A newly formed coalition, the Waikato Diabetes Community Team, exemplifies the power of collaboration in enhancing diabetes care for the region’s residents. This initiative, comprised of four dedicated professionals from three primary health organizations and the Waikato Regional Diabetes service, aims to streamline support for individuals living with type 2 diabetes.
Meet the Team
The team includes Suzanne Moorhouse from Hauraki, Helen Morton from the National Health Coalition, Ryan Paul from Waikato Regional Diabetes, and Kathy Knight from the Pinnacle Midlands Health Network. Knight emphasized the enhanced impact achieved through their collaborative efforts. “Together, we have made significant strides in improving care for those living with type 2 diabetes, primarily managed within the community,” she stated.
Addressing Diabetes in the Community
With approximately 27,000 individuals diagnosed with type 2 diabetes in the greater Waikato area, the team is focused on building capacity within primary care settings. Their goal is to ensure that all whānau receive the best evidence-based care, regardless of the health provider they access.
In their efforts, the team identified critical barriers to optimal diabetes management, including a lack of coordination and variability in care across different practices. They also noted deficiencies in specialist expertise and the need for updated evidence-based practices.

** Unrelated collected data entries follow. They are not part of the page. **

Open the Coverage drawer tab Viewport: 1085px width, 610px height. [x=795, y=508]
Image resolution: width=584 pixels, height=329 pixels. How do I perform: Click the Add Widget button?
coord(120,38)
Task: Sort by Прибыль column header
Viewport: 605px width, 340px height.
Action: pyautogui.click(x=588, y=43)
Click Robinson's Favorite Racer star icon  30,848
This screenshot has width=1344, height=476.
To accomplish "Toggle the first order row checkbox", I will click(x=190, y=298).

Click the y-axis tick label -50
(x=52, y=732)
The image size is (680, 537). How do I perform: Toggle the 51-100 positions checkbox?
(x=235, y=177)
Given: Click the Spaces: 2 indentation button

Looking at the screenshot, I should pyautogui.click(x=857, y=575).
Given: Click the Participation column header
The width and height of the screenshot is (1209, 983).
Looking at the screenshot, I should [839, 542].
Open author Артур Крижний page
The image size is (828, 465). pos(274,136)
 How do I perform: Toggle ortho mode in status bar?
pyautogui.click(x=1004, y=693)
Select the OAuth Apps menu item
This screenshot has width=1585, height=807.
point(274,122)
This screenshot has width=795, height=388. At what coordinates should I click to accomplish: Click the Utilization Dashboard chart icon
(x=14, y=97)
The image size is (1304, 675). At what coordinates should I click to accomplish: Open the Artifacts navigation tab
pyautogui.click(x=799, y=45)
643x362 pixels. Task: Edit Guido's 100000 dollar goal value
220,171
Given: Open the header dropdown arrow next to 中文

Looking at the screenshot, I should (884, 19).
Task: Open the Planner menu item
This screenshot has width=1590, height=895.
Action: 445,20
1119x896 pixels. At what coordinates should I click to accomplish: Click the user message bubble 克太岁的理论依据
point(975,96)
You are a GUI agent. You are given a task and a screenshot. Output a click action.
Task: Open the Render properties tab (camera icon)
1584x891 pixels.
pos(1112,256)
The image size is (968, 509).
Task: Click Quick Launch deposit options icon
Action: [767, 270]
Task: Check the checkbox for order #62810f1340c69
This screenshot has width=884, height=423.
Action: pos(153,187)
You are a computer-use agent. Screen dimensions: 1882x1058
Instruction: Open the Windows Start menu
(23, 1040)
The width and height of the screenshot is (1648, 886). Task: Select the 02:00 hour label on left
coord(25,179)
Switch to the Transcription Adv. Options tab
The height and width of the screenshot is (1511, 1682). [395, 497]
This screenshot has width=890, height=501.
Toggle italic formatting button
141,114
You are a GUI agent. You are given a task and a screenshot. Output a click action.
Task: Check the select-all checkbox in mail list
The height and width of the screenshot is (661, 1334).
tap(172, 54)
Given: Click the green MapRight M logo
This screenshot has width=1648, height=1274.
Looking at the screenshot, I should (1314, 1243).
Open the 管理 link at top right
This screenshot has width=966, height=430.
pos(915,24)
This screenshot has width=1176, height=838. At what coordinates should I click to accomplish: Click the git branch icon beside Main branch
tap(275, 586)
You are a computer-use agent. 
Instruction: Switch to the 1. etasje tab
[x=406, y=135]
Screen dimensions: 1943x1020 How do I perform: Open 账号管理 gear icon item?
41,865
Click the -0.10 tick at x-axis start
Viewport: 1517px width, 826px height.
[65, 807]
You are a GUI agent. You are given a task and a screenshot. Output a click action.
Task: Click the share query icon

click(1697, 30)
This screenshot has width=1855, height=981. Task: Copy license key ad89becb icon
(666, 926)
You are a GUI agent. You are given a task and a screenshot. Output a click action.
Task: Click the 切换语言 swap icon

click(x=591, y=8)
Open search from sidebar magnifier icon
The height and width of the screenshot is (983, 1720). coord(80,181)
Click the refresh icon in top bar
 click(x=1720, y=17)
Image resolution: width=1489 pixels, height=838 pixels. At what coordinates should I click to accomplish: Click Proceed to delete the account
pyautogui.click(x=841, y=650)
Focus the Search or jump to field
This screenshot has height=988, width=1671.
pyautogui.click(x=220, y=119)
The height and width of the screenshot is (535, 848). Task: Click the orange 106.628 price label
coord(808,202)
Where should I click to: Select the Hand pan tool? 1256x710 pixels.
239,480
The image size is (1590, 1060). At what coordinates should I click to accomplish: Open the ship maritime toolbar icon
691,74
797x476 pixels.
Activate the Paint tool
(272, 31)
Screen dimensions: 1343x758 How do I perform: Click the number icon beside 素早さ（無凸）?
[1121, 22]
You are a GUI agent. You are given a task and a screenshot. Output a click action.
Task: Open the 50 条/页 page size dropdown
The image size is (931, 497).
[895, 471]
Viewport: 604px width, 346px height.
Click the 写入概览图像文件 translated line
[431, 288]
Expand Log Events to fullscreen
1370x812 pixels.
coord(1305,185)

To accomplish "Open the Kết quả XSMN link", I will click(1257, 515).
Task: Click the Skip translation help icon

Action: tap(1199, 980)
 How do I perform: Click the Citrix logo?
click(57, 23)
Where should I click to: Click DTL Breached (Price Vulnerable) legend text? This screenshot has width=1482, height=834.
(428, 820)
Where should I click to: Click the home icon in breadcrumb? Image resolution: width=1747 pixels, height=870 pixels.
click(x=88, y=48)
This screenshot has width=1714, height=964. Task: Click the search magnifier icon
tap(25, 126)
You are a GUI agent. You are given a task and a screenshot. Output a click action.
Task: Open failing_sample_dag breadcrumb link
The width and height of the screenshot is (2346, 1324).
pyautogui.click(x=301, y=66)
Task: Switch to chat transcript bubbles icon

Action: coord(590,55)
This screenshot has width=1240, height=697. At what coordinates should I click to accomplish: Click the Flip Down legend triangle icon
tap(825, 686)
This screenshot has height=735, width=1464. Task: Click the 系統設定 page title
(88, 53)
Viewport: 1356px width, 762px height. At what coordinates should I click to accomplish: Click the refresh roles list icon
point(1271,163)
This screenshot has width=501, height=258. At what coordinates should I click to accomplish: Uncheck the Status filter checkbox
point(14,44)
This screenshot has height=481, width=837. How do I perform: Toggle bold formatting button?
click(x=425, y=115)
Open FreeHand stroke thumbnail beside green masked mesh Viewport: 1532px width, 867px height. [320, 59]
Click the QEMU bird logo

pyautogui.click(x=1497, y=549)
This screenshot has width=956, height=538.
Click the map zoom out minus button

Positive Outcomes and Initiatives
Through collaborative support to local practices, which includes the expertise of a nurse, pharmacist, dietitian, and endocrinologist, the team has successfully lowered the average HbA1c levels for 47% of individuals living with type 2 diabetes in Waikato to below 53 mmol/mol. HbA1c is a key measure for monitoring diabetes, reflecting average blood glucose levels over the previous three months. For many with diabetes, maintaining an HbA1c level under 53 mmol/mol is the target.
To streamline their efforts, the team established weekly meetings and developed real-time diabetes dashboards for each primary health organization, ensuring consistent data collection. Knight noted, “We have implemented comprehensive updates for common forms and provided clear, consistent messaging to all practices. Every practice now has access to the team’s diabetes manual, regardless of their PHO.”
Additionally, the team has organized basic and advanced diabetes education days, bi-monthly online updates via Zoom, and consistent information on pharmacy-dispensed medications. They also launched a diabetes management course in partnership with the New Zealand Society for the Study of Diabetes through Waikato University.
Future Goals
While acknowledging that challenges remain, Knight expressed optimism about their approach. “Our goal was to demonstrate how a collaborative care model and strong relationships could tackle existing barriers and enhance the quality of life for our diabetes whānau,” she concluded.
This initiative marks a significant step forward in coordinated diabetes care, aiming to improve outcomes and support for those managing type 2 diabetes in Waikato.